Task objective: Copy all lines containing the string "height" from the records below.

Given information:
......

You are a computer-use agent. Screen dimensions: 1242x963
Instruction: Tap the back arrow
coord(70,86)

......

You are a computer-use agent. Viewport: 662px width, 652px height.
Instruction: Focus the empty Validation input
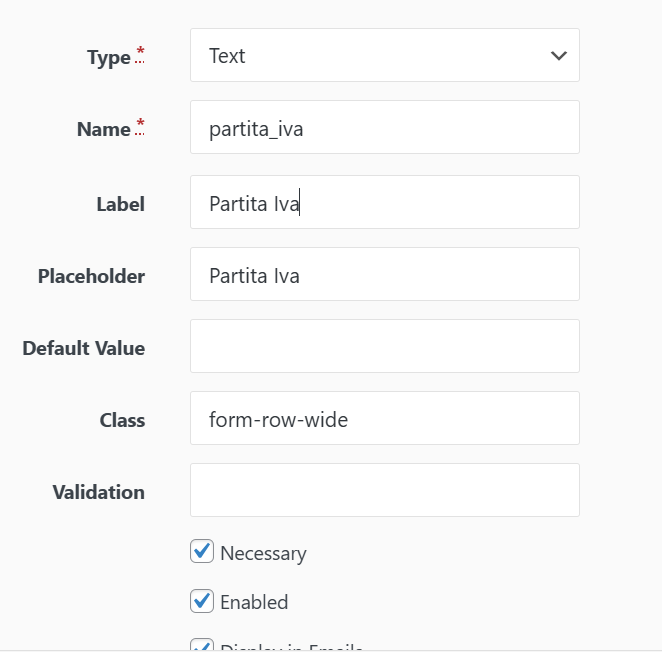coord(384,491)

......

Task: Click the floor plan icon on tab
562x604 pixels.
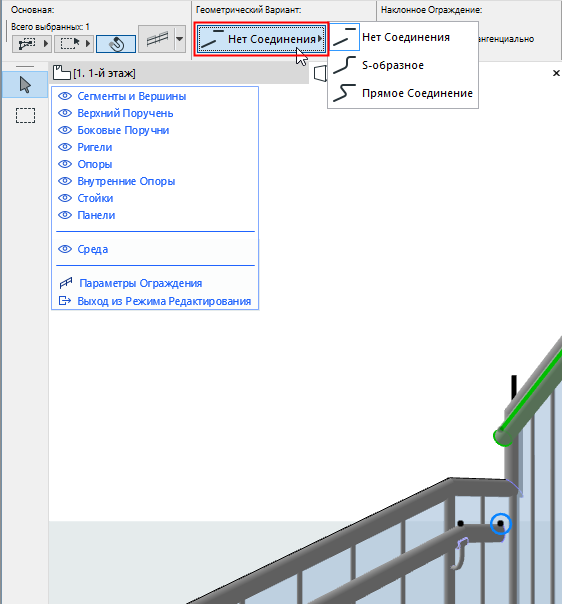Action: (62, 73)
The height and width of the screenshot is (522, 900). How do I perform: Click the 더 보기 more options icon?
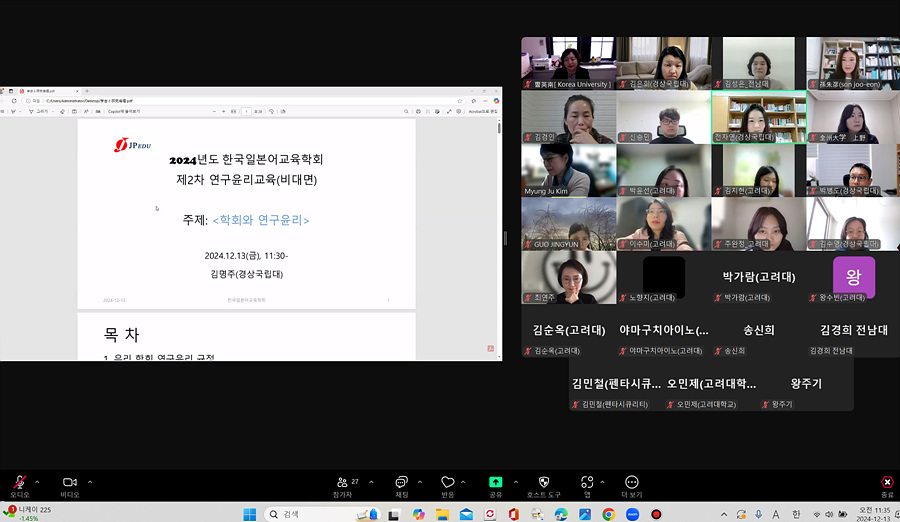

......

Written solution:
You are a computer-use agent. Viewport: 662px width, 652px height.
The height and width of the screenshot is (522, 900). How do I perform: Click the 더 보기 more options icon?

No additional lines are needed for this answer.